## [Exercise requirements]
Would you please copy the part of the material below that opens with the line containing "Screen dimensions: 1432x789" and closes with the line containing "Open the player profile avatar"? Copy it exactly, and only it.

## [Task inputs]
Start of Block
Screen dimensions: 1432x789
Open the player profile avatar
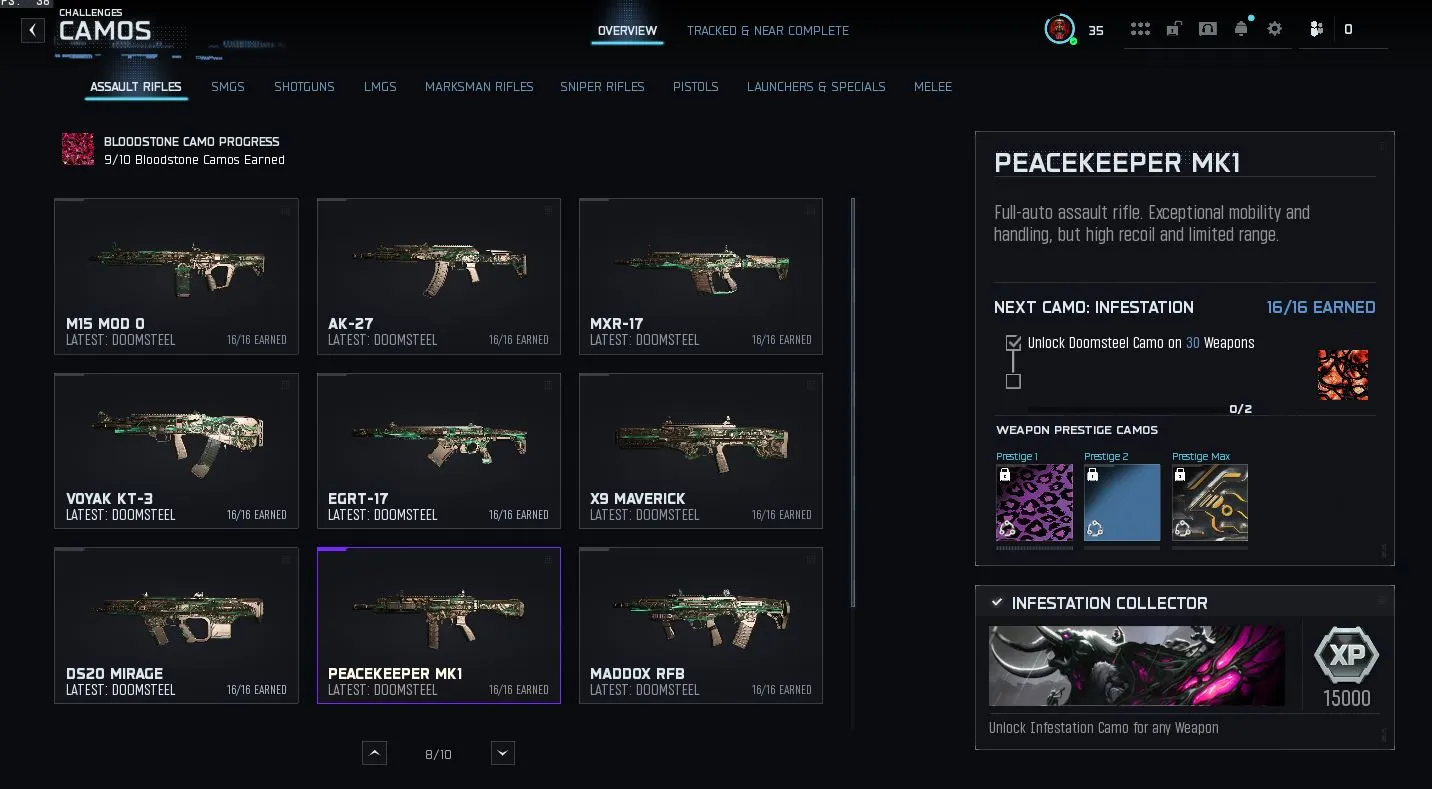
End of Block
Start of Block
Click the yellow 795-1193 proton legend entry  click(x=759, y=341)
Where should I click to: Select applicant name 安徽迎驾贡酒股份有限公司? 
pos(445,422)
End of Block
Start of Block
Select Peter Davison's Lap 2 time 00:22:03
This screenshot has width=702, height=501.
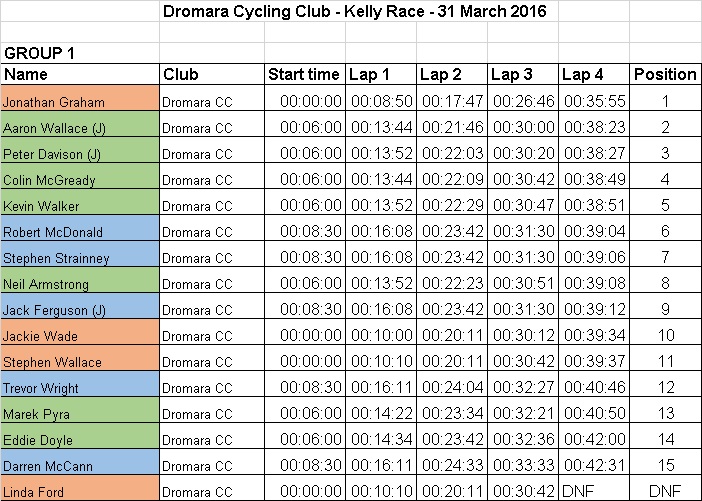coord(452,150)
End of Block
## [Task result]
Screen dimensions: 1432x789
Open the player profile avatar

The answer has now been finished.